What this task involves. Beginning with the line that holds "The image size is (894, 700)." and ending with the last line of the entries below, copy every line exactly and nothing else, with the pictures left out.

Provided data.
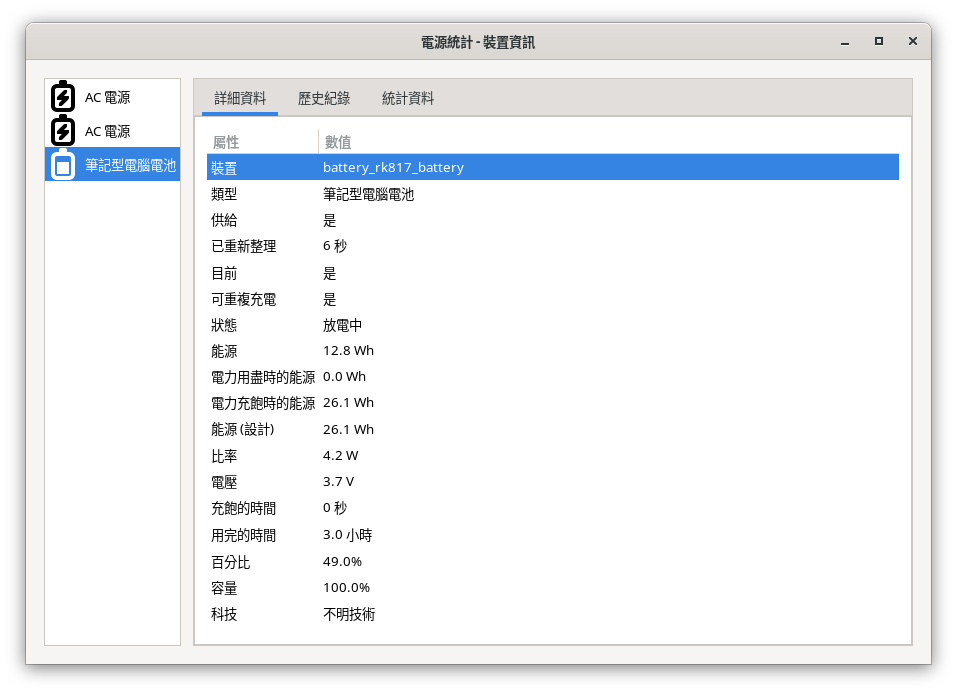
Task: Close the 電源統計 window
Action: [x=913, y=41]
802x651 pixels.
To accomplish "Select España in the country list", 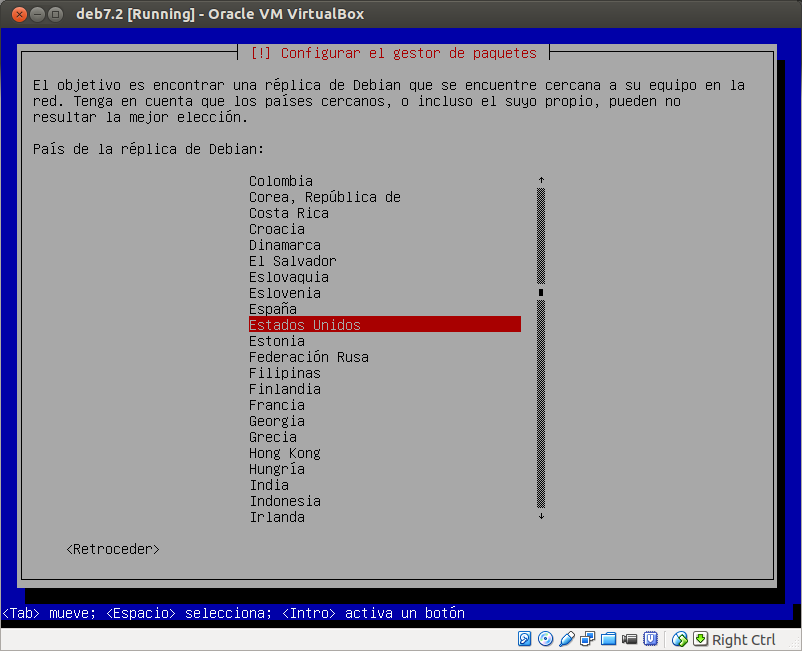I will click(x=272, y=309).
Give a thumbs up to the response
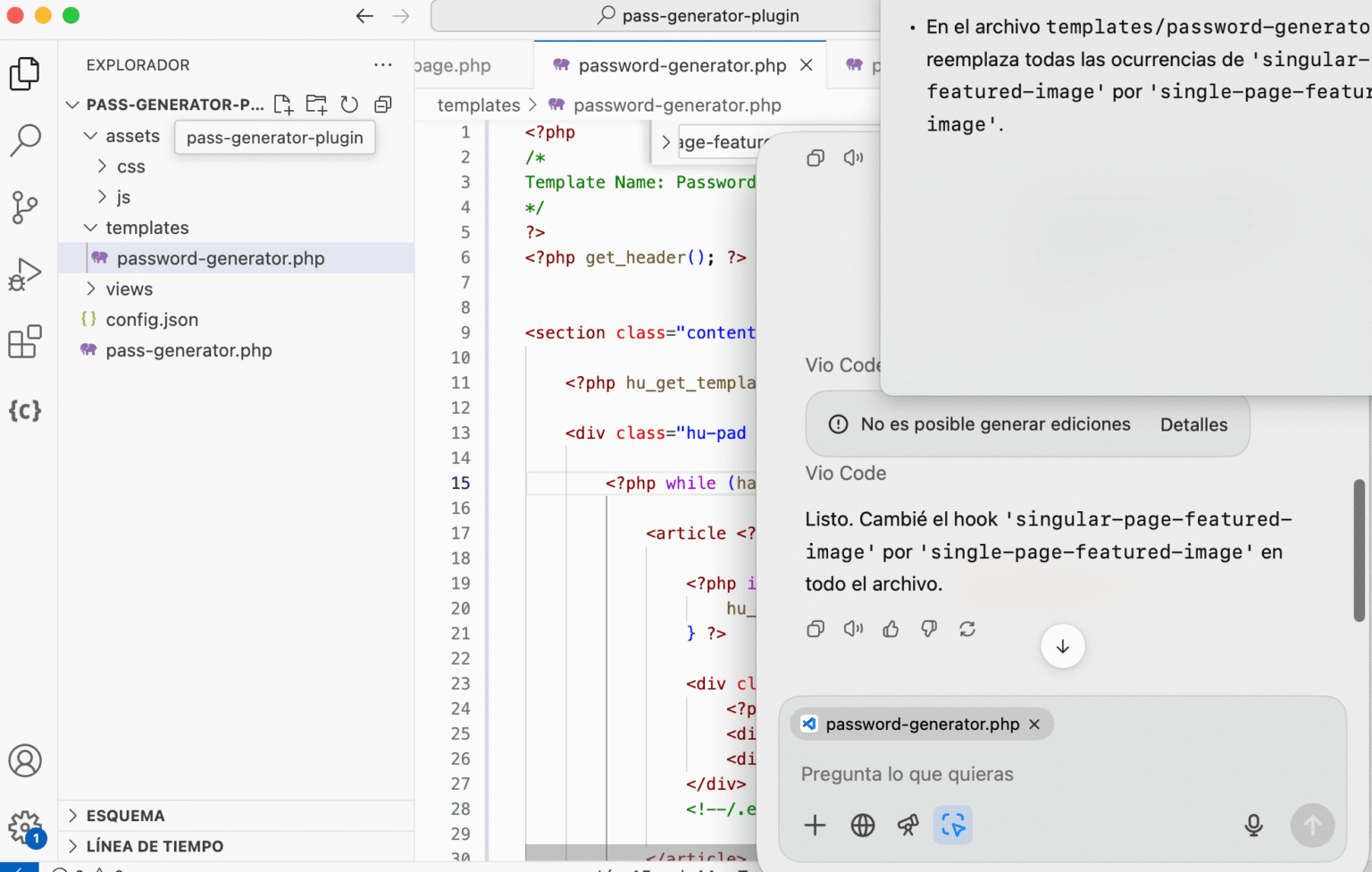The image size is (1372, 872). pos(890,628)
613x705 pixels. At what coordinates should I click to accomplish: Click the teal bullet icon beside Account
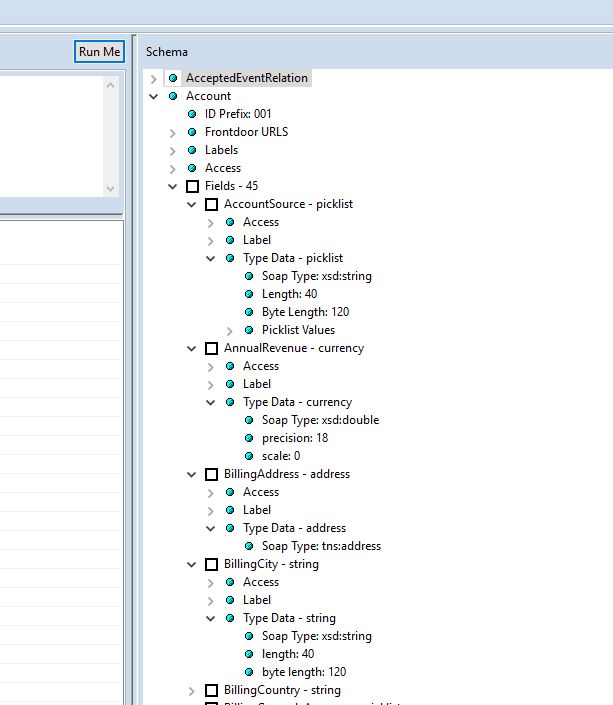coord(174,96)
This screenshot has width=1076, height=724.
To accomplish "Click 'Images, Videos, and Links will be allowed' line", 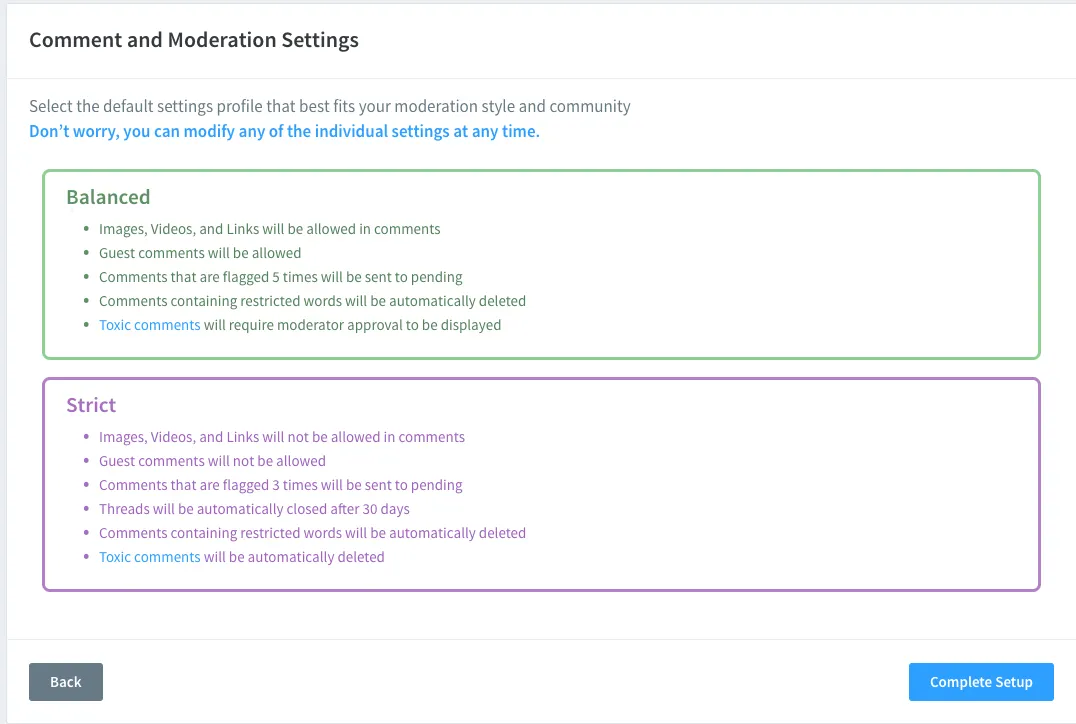I will pyautogui.click(x=269, y=229).
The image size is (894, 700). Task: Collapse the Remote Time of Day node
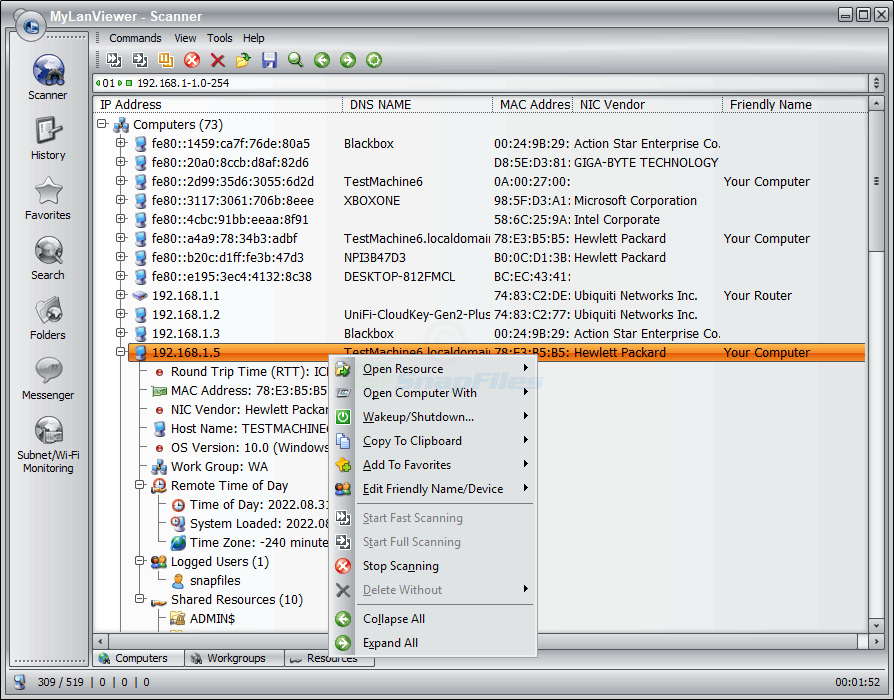click(140, 486)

Response.
The image size is (894, 700). Task: Collapse the Remote Time of Day node
click(140, 486)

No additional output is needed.